▸ Directions for this task
Extend the commit message on the plan-mode handshake fix, starting after its last sentence.

▸ Excerpt to read
┌──

Commit Graph

2 Commits

Author SHA1 Message Date
Garry Tan 9e244c0bed v1.11.1.0 fix: plan-mode handshake + canUseTool test harness (#1182)
* feat: plan-mode handshake for interactive review skills

Add a preamble-level STOP-Ask handshake that fires when the user invokes any
of the 4 interactive review skills (plan-ceo-review, plan-eng-review,
plan-design-review, plan-devex-review) while their Claude Code session is
in plan mode. Without this gate, plan mode's "this supercedes any other
instructions" system-reminder outranked the skills' interactive STOP gates
and the skills silently wrote plan files without any per-finding AskUserQuestion.

The handshake offers 2 options (exit-and-rerun, cancel) — the original
third "stay and batch" option was dropped after two independent reviewers
flagged it as a silent bypass of the skills' anti-skip rule.

Architecture decisions (CEO+Eng review):
- Preamble-level resolver, not per-template injection (Codex finding #2)
- Position 1 in preamble composition: after bash block (_SESSION_ID live),
  before onboarding AskUserQuestion gates (so fresh-install users see the
  handshake first, not drowned in telemetry/proactive/routing prompts)
- Generator-only `interactive: true` frontmatter flag, following the
  `preamble-tier` precedent (no host-config frontmatter allowlist edits)
- Host-scoped to Claude via `ctx.host === 'claude'` check inside the
  resolver (simpler than `suppressedResolvers` which only gates `{{}}`
  placeholders)
- One-way-door classification in scripts/question-registry.ts for all 4
  skills so question-tuning `never-ask` preferences can't suppress the gate
- Synchronous telemetry write to ~/.gstack/analytics/skill-usage.jsonl on
  handshake fire (captures A-exit and C-cancel outcomes that terminate the
  skill before end-of-run telemetry runs)

Also adds an explicit STOP block to plan-ceo-review Step 0C-bis so the
approach-selection question can't silently skip to mode selection.

Co-Authored-By: Claude Opus 4.7 <noreply@anthropic.com>

* feat: extend agent-sdk-runner with canUseTool for AskUserQuestion interception

Test harness at test/helpers/agent-sdk-runner.ts gains an optional
`canUseTool` callback parameter. When a test supplies it, the harness
flips `permissionMode` from `bypassPermissions` (overlay-harness default)
to `default` so the SDK actually invokes the callback on every tool use,
and auto-adds `AskUserQuestion` to `allowedTools` so Claude can fire it
at all.

Exports a `passThroughNonAskUserQuestion` helper so tests that only want
to intercept AskUserQuestion can auto-allow every other tool with one
line: `return passThroughNonAskUserQuestion(toolName, input)`.

└──

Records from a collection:
┌──

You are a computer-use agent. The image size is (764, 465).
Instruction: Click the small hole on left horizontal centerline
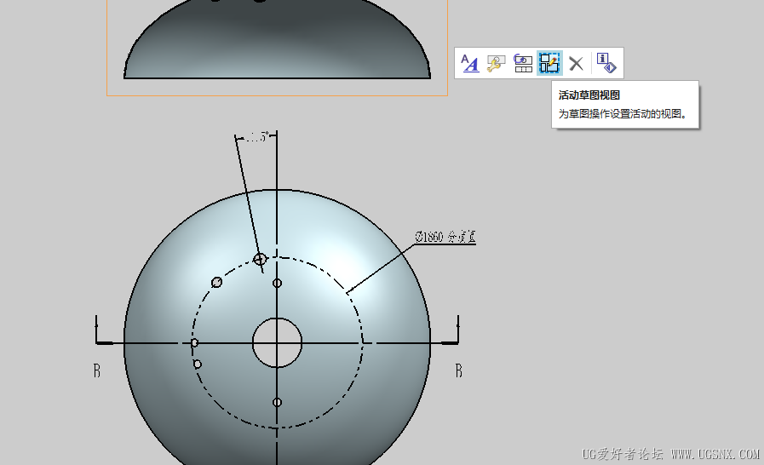[x=194, y=342]
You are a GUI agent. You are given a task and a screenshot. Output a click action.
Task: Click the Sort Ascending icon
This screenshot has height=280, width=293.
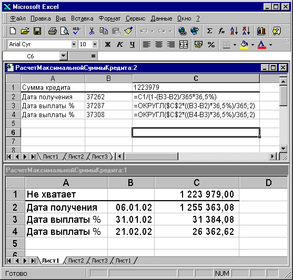click(x=234, y=31)
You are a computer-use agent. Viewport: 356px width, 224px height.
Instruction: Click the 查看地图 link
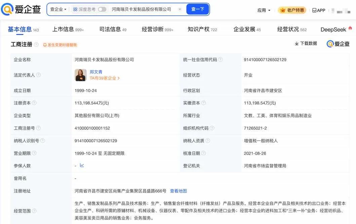[178, 191]
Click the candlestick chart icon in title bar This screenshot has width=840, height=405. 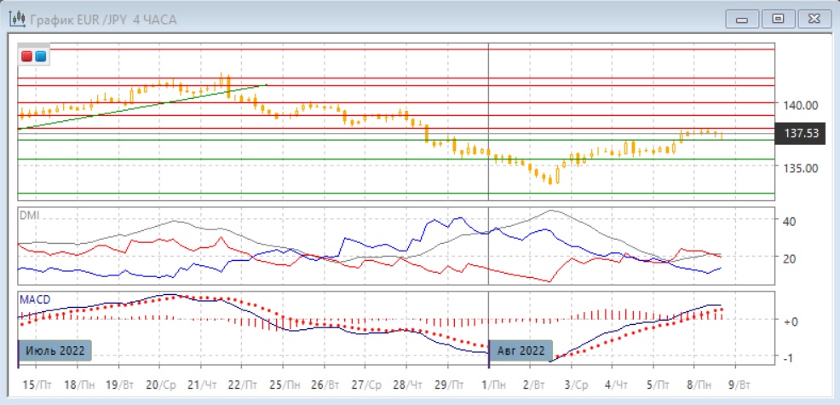(x=15, y=19)
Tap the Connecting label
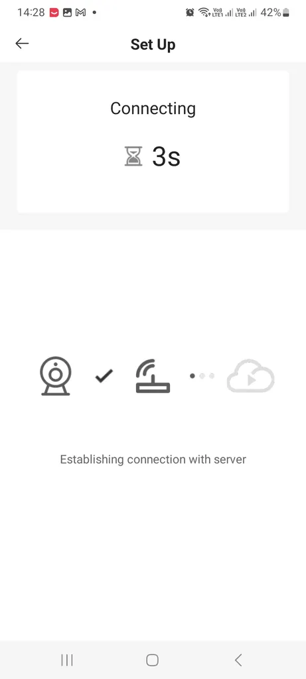The height and width of the screenshot is (679, 306). (x=153, y=108)
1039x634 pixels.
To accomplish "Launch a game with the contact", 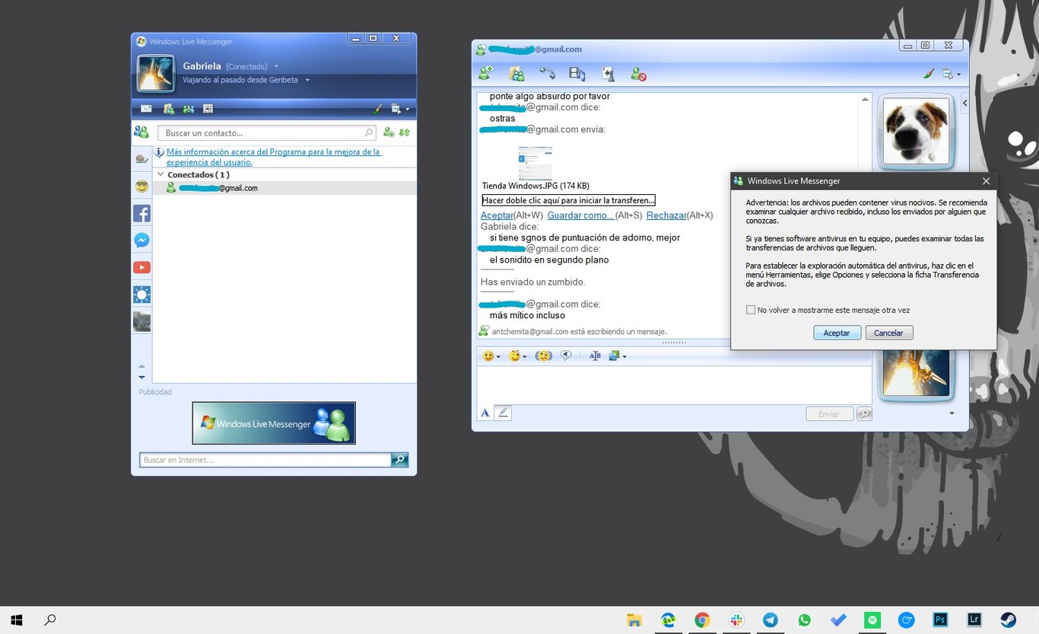I will coord(607,73).
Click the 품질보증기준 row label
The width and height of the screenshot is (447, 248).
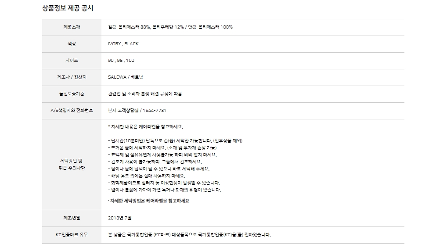72,94
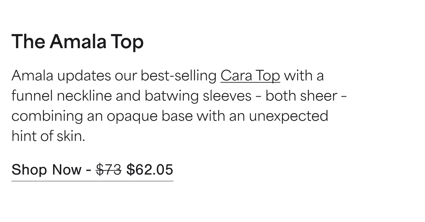Image resolution: width=425 pixels, height=222 pixels.
Task: Click the word 'unexpected' in the description
Action: click(x=288, y=116)
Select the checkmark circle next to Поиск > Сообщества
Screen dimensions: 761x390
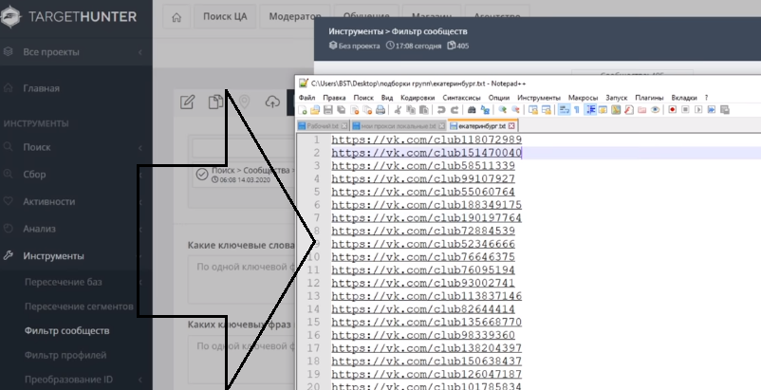pos(201,174)
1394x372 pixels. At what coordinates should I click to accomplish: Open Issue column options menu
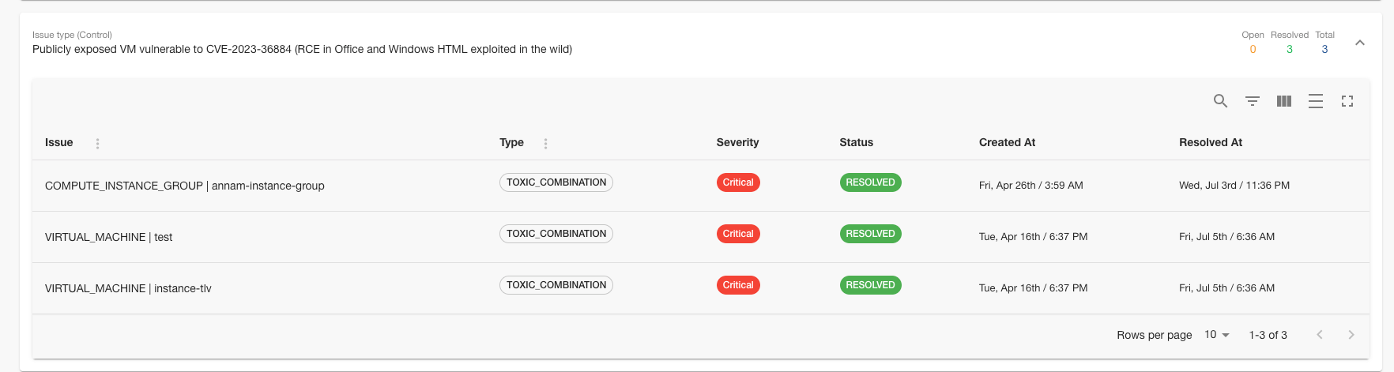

└──

▸ Answer to the exercise
This is the foundation for D14 — every future interactive-skill E2E test
can now assert on AskUserQuestion shape and routing. Previous E2E tests
at `test/skill-e2e.test.ts` explicitly instructed the model to skip
AskUserQuestion ("non-interactive run") which meant no test could actually
verify the question content or routing.

6 new unit tests in test/agent-sdk-runner.test.ts cover:
- permissionMode flips to 'default' when canUseTool supplied
- permissionMode stays 'bypassPermissions' when canUseTool absent
- canUseTool callback reaches the SDK options
- AskUserQuestion auto-added to allowedTools when canUseTool supplied
- AskUserQuestion NOT added when canUseTool absent
- passThroughNonAskUserQuestion helper returns allow+updatedInput

Co-Authored-By: Claude Opus 4.7 <noreply@anthropic.com>

* test: plan-mode handshake E2E coverage and unit assertions

Adds 6 E2E test files and 8 new unit assertions to verify the plan-mode
handshake works end-to-end and stays correct under regeneration.

E2E tests (gate-tier, paid, EVALS=1 EVALS_TIER=gate):
- test/skill-e2e-plan-ceo-plan-mode.test.ts — handshake fires before any
  Write/Edit when plan-mode distinctive phrase is present; 2-option shape
  (Exit/Cancel); option A routes to ExitPlanMode cleanly
- test/skill-e2e-plan-eng-plan-mode.test.ts — same contract for plan-eng
- test/skill-e2e-plan-design-plan-mode.test.ts — same contract for
  plan-design; exercises C-cancel branch instead of A-exit
- test/skill-e2e-plan-devex-plan-mode.test.ts — same contract for plan-devex
- test/skill-e2e-plan-mode-no-op.test.ts — negative regression: handshake
  must NOT fire when distinctive phrase is absent; skill proceeds normally
  through Step 0 (REGRESSION RULE guardrail against breaking existing
  interactive-review sessions)
- test/e2e-harness-audit.test.ts — free unit test asserting every
  `interactive: true` skill has at least one canUseTool-using test file
  (prevents future drift where a skill opts in without coverage)

Shared helper test/helpers/plan-mode-handshake-helpers.ts centralizes the
canUseTool interceptor + distinctive-phrase injection so the 4 sibling
E2E tests are thin wiring (~20 LOC each) and can't drift out of sync.

Unit assertions added to test/gen-skill-docs.test.ts:
- handshake section present in all 4 Claude-generated SKILL.md files
- handshake section absent from non-interactive Claude skills (ship,
  review, qa, office-hours, codex, retro, cso)
- handshake section absent from non-Claude host outputs (.agents, etc.)
- 0C-bis STOP block present in plan-ceo-review/SKILL.md at correct
  position (between the "Present these approach options" line and
  "### 0D-prelude" header)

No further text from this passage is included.